Published online by Cambridge University Press: 23 July 2019
Entre 1659 y 1662, el pintor italiano Guido Cagnacci, por entonces establecido en la corte vienesa de Leopoldo Guillermo I, llevó a cabo dos versiones distintas de La muerte de Cleopatra (Ritschard y Morehead 122–27). La primera, hoy en la Pinacoteca di Brera en Milán, nos presenta a una mujer sola y desnuda de cintura para arriba, sentada en un sillón de cuero y con una pequeña serpiente atrapada entre el brazo derecho y uno de los brazos del sillón. La mirada de Cleopatra es ambigua: si el mordisco ya se ha producido, no sabemos si en el brazo o en el pecho, lo que presenciamos es la agonía o muerte de la reina, matizadas por la placidez del gesto y por unos ojos entornados y oscurecidos que no miran nada; si el mordisco está a punto de producirse, tal vez en el pecho izquierdo, hacia donde la víbora apunta fijamente la cabeza, lo que vemos es un gesto ensimismado y una mirada provocativa, a la Gentileschi, en los que se cifra el desafío de la reina a Augusto y al propio espectador.

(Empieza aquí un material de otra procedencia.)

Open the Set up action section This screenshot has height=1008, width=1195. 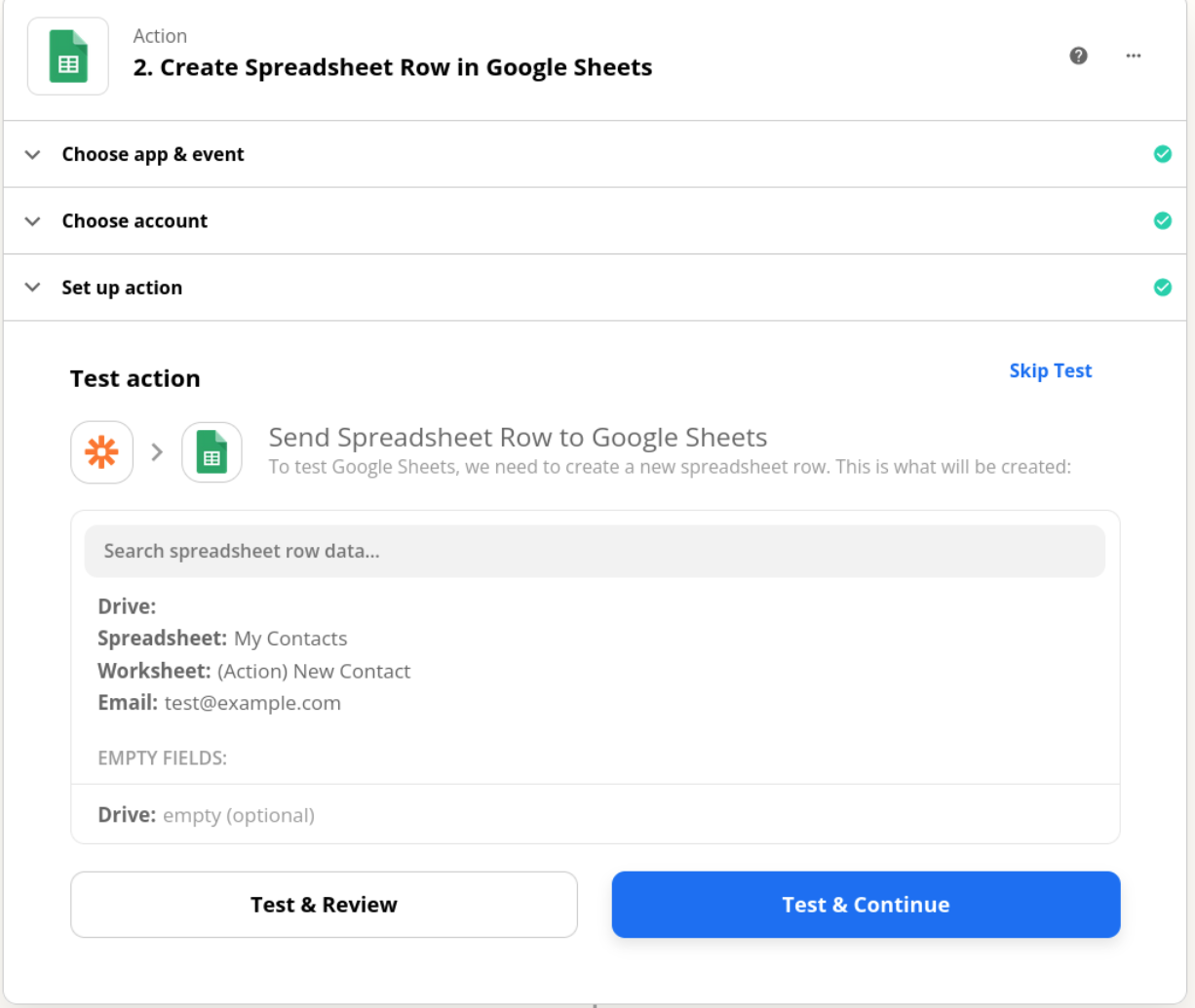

En la segunda versión, última de las numerosas versiones del suicidio de Cleopatra que realizara Cagnacci y hoy en el Kunsthistorisches Museum de Viena, compuesta muy poco después de la versión de Milán, desaparece cualquier señal de ambigüedad: Cleopatra, de nuevo semidesnuda, luce ahora los símbolos inequívocos de su poderío (la corona) y riqueza (la famosa perla), y el sillón en el que descansa se acerca mucho más al trono de una reina; la serpiente, a pesar de que los pechos se le ofrecen desnudos, muerde uno de los brazos; y la cabeza y mirada de Cleopatra, ambas inertes, son la inequívoca expresión de una muerte apenas consumada. Cagnacci, además, acompaña la imagen sedente de Cleopatra de siete doncellas que, replicando algunas el semidesnudo de su ama, se arremolinan alrededor del trono inyectando de gestualidad y sentimiento la quietud de la reina muerta.
Los cambios incorporados a esta segunda versión nos recuerdan dos aspectos importantes de la iconografía cleopátrica a tener muy en cuenta a la hora de entender lo que lectores y público barrocos buscaban leer y ver en la reina egipcia. Estos cambios, creo, resultan especialmente relevantes para acercarse a las versiones teatrales auriseculares de la historia cleopátrica, a las cuales se dedica por entero este capítulo.